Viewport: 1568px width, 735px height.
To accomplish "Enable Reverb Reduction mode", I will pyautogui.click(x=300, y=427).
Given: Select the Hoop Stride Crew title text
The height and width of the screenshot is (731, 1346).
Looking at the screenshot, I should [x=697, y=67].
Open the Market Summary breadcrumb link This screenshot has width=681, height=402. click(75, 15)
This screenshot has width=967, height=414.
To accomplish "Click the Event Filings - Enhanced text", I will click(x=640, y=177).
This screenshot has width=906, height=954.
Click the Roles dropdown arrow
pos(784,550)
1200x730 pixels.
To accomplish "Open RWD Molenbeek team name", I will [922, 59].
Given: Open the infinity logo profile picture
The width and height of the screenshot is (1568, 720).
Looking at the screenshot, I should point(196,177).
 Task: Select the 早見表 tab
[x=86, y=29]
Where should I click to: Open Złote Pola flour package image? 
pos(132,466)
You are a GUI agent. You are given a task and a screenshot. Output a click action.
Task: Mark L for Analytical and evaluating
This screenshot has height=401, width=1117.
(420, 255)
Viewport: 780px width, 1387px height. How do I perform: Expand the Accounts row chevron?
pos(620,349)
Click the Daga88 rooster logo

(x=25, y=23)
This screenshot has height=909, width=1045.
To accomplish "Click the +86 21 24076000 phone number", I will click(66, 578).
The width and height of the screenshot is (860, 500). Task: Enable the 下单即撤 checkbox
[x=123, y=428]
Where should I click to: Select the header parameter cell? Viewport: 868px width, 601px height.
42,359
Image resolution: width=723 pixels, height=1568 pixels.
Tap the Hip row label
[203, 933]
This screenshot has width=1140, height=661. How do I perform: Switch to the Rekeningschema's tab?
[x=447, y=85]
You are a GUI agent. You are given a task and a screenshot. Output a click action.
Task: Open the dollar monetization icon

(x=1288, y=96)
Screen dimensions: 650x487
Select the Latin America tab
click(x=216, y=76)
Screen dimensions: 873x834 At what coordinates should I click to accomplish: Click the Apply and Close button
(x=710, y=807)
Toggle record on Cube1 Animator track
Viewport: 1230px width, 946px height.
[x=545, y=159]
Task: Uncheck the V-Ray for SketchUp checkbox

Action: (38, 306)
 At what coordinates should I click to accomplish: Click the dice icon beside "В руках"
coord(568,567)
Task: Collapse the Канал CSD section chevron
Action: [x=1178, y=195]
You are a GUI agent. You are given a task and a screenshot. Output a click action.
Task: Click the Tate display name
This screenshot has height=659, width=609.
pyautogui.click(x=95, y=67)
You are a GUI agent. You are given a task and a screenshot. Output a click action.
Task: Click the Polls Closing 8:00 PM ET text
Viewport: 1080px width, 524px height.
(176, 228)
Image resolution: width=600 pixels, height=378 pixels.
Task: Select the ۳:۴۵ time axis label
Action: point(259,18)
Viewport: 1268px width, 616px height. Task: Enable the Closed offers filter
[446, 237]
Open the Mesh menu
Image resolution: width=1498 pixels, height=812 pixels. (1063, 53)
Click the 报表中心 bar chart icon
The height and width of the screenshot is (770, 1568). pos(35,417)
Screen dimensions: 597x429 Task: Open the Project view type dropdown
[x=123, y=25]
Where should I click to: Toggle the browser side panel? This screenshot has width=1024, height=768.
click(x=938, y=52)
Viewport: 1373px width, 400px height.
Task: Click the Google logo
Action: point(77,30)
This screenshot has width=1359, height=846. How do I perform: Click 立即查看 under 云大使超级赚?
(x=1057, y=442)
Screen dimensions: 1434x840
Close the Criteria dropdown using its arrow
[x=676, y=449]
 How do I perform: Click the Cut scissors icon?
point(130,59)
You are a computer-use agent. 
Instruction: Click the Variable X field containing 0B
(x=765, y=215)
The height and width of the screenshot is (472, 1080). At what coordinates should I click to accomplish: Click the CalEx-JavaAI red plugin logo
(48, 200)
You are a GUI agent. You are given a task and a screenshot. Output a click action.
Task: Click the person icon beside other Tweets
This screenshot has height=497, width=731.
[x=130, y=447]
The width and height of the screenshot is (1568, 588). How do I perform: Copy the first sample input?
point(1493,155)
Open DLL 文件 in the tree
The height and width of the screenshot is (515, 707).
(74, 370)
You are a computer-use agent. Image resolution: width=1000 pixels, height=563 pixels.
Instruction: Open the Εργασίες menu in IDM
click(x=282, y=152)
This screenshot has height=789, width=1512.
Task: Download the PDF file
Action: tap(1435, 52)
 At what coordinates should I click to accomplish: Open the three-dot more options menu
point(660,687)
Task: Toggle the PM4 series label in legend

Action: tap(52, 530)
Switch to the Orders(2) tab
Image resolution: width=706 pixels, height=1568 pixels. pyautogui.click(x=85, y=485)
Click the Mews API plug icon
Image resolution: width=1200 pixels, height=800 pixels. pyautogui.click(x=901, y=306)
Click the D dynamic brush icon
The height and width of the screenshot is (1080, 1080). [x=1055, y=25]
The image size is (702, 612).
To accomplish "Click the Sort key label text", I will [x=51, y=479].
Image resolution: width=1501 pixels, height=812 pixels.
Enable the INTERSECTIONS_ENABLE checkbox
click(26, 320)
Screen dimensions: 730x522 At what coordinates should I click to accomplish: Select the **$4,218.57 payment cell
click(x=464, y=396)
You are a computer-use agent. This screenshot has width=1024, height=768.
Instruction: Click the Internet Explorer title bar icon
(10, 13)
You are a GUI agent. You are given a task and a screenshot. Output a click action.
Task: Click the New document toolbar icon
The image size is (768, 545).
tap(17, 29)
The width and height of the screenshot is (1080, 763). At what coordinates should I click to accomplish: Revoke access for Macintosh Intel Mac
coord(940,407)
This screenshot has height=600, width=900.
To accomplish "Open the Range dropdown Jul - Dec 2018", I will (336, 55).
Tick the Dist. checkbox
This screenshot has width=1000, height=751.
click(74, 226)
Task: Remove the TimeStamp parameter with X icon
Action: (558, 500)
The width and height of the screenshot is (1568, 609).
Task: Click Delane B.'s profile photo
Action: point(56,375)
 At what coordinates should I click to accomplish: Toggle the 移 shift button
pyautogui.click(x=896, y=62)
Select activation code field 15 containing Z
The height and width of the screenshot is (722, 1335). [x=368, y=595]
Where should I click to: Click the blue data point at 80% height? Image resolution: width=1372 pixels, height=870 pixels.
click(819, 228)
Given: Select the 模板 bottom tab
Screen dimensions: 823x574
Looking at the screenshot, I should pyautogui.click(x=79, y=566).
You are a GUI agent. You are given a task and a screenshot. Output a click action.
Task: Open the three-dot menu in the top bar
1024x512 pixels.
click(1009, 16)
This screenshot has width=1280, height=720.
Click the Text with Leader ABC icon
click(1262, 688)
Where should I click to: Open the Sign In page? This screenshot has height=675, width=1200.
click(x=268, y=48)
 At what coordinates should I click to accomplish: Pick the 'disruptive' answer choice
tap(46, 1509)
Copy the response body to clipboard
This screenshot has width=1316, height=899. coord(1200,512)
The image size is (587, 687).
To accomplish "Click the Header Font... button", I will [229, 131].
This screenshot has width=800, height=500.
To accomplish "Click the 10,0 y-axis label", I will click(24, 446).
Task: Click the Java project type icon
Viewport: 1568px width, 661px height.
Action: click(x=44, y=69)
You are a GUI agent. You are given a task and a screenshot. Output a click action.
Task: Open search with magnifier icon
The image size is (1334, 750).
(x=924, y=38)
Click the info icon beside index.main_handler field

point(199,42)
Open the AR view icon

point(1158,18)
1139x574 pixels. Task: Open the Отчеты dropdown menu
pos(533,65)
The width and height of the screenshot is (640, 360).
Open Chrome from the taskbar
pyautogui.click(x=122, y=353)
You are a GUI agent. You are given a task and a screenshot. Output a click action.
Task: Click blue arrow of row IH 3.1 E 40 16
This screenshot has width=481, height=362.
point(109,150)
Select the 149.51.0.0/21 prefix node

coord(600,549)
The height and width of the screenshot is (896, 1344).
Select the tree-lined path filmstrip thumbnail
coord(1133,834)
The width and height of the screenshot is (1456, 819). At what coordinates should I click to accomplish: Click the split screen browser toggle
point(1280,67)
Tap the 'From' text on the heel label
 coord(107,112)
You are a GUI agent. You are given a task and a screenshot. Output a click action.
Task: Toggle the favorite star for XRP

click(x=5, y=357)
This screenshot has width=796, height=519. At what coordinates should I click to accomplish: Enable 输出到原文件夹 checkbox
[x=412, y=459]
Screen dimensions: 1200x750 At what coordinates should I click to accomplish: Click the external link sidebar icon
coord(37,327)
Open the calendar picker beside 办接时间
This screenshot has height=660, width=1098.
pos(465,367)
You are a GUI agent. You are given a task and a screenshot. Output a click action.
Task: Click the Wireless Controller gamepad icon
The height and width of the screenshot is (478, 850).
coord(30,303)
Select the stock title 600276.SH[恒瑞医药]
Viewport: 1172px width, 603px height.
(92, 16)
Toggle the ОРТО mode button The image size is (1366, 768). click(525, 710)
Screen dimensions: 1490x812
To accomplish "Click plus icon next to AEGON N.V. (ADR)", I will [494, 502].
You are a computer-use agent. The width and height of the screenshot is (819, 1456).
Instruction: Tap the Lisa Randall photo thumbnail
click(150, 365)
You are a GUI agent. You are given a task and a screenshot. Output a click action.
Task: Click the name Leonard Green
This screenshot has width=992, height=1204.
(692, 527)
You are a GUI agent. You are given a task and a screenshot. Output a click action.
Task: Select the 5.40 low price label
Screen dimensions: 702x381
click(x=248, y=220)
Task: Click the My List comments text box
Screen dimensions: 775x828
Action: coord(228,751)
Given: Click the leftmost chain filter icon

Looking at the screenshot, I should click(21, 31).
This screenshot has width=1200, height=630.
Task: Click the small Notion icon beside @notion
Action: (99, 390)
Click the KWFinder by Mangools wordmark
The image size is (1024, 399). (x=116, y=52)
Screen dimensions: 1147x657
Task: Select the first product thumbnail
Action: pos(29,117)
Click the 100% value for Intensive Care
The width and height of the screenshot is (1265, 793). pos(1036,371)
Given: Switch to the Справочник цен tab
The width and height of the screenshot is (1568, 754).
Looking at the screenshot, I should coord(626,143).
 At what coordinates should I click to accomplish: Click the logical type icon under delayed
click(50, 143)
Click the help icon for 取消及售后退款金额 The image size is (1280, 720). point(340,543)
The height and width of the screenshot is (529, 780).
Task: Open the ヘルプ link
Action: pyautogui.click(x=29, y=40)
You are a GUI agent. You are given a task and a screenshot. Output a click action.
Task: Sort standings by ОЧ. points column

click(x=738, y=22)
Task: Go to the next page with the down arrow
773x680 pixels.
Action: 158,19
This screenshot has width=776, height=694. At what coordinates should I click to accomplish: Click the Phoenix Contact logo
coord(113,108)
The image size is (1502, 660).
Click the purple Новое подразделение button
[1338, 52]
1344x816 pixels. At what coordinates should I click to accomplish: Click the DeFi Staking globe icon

*Prompt*: Within the records, how many lines carry the word "computer"? Reply with the figure alone.

*Answer to this problem*: 4